• **EXERCISE INPUTS**
■ ■ ■

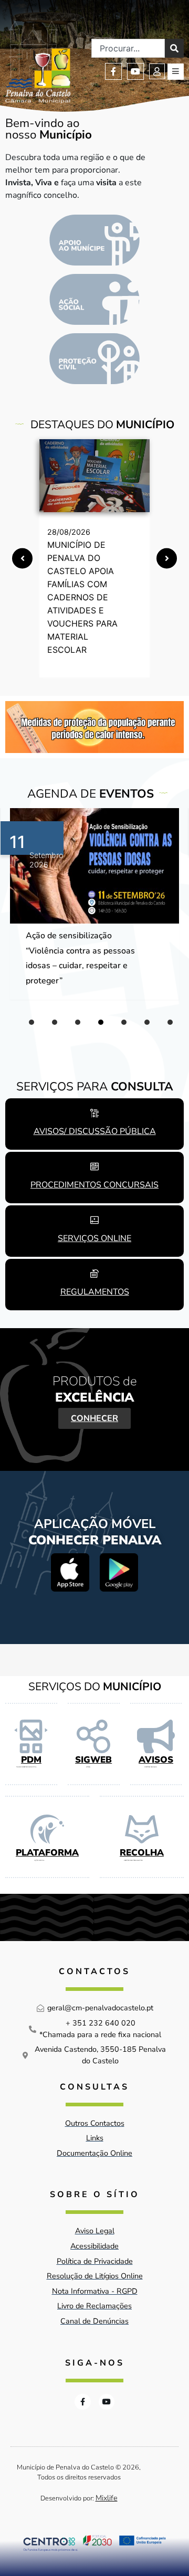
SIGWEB (93, 1760)
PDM (31, 1760)
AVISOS (156, 1760)
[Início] (37, 59)
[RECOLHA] (142, 1829)
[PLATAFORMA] (47, 1829)
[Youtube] (135, 71)
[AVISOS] (156, 1736)
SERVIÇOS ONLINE (94, 1238)
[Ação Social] (94, 299)
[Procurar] (174, 48)
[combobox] (128, 48)
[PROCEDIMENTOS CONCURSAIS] (94, 1166)
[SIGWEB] (93, 1736)
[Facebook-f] (113, 71)
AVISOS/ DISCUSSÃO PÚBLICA (95, 1131)
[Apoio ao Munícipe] (94, 240)
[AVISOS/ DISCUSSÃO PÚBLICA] (94, 1113)
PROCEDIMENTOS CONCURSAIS (94, 1185)
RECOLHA (142, 1853)
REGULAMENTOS (94, 1292)
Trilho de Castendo (62, 935)
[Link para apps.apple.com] (70, 1572)
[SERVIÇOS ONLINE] (94, 1220)
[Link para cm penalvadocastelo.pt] (94, 476)
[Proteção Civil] (94, 358)
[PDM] (31, 1736)
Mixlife (107, 2498)
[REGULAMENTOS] (94, 1273)
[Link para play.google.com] (119, 1572)
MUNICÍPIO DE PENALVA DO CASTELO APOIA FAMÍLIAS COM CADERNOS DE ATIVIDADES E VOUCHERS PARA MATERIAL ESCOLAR (82, 597)
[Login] (157, 71)
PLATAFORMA (47, 1853)
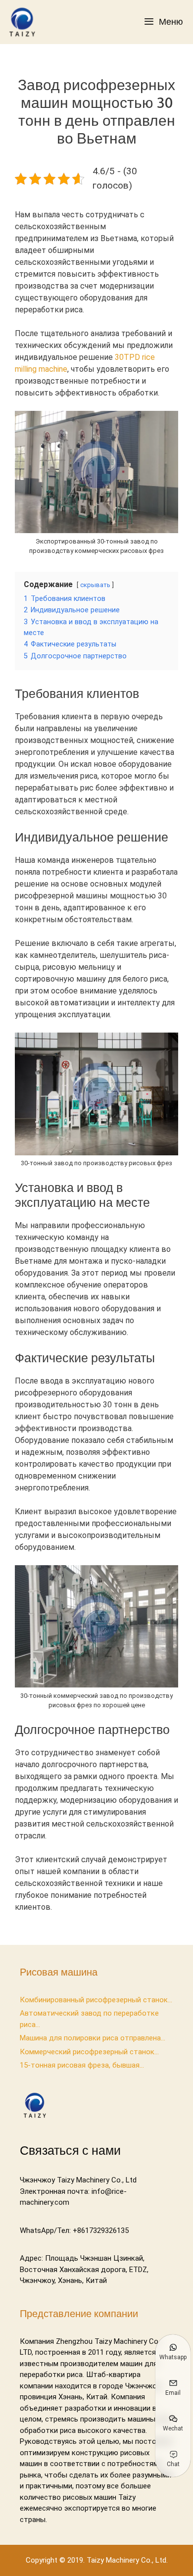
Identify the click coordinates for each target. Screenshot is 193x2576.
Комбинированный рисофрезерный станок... (96, 1999)
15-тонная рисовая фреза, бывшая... (82, 2065)
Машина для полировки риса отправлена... (92, 2037)
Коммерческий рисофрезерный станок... (89, 2051)
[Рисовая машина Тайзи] (24, 22)
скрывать (95, 585)
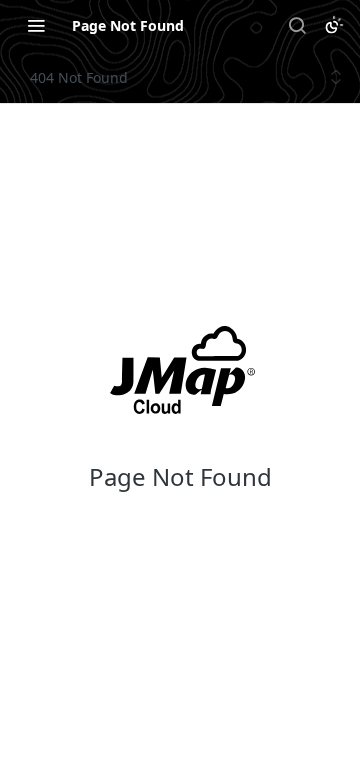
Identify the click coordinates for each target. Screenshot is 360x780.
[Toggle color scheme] (334, 25)
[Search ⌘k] (297, 25)
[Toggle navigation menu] (36, 25)
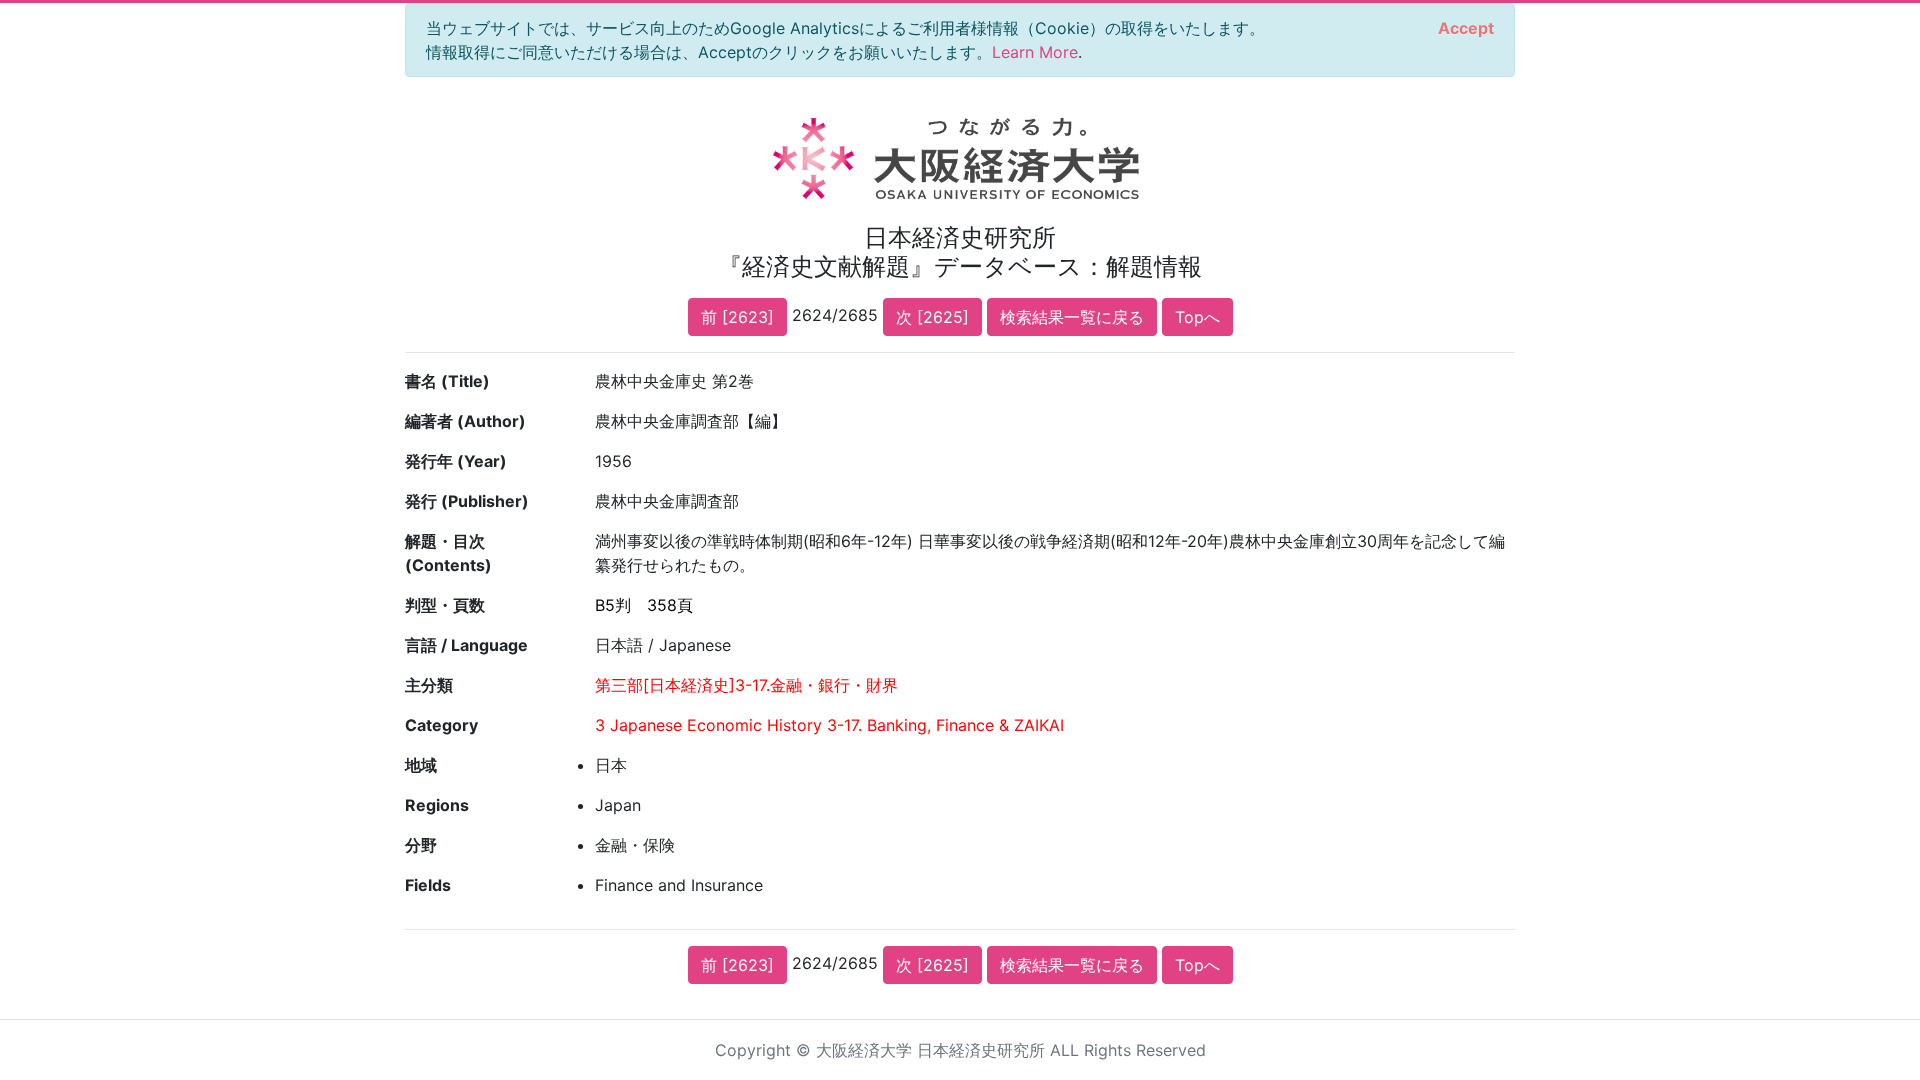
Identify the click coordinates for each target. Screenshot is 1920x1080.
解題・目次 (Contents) (448, 553)
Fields (428, 885)
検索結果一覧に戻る (1072, 317)
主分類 (429, 685)
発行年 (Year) (456, 461)
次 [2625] (932, 317)
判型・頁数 (445, 605)
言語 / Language (466, 645)
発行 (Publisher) (467, 501)
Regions (437, 805)
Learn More (1035, 52)
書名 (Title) (447, 381)
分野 (421, 845)
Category (441, 725)
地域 (421, 765)
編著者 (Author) (465, 421)
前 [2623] (737, 317)
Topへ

■ ■ ■

• **EXERCISE OBJECTIVE**
What's needed is an exact copy of the records above from the line containing "[Link para apps.apple.com] (70, 1572)" down to the line containing "判型・頁数 (445, 605)", both included, without any pictures.

• **WRITTEN SOLUTION**
[Link para apps.apple.com] (70, 1572)
[SERVIÇOS ONLINE] (94, 1220)
[Link para cm penalvadocastelo.pt] (94, 476)
[Proteção Civil] (94, 358)
[PDM] (31, 1736)
Mixlife (107, 2498)
[REGULAMENTOS] (94, 1273)
[Link para play.google.com] (119, 1572)
MUNICÍPIO DE PENALVA DO CASTELO APOIA FAMÍLIAS COM CADERNOS DE ATIVIDADES E VOUCHERS PARA MATERIAL ESCOLAR (82, 597)
[Login] (157, 71)
PLATAFORMA (47, 1853)
Identify the click coordinates for each target. Screenshot is 193x2576.
Комбинированный рисофрезерный станок... (96, 1999)
15-тонная рисовая фреза, бывшая... (82, 2065)
Машина для полировки риса отправлена... (92, 2037)
Коммерческий рисофрезерный станок... (89, 2051)
[Рисовая машина Тайзи] (24, 22)
скрывать (95, 585)
Identify the click coordinates for each target. Screenshot is 360x780.
[Toggle color scheme] (334, 25)
[Search ⌘k] (297, 25)
[Toggle navigation menu] (36, 25)
Identify the click coordinates for each target. Screenshot is 1920x1080.
解題・目次 (Contents) (448, 553)
Fields (428, 885)
検索結果一覧に戻る (1072, 317)
主分類 (429, 685)
発行年 (Year) (456, 461)
次 [2625] (932, 317)
判型・頁数 (445, 605)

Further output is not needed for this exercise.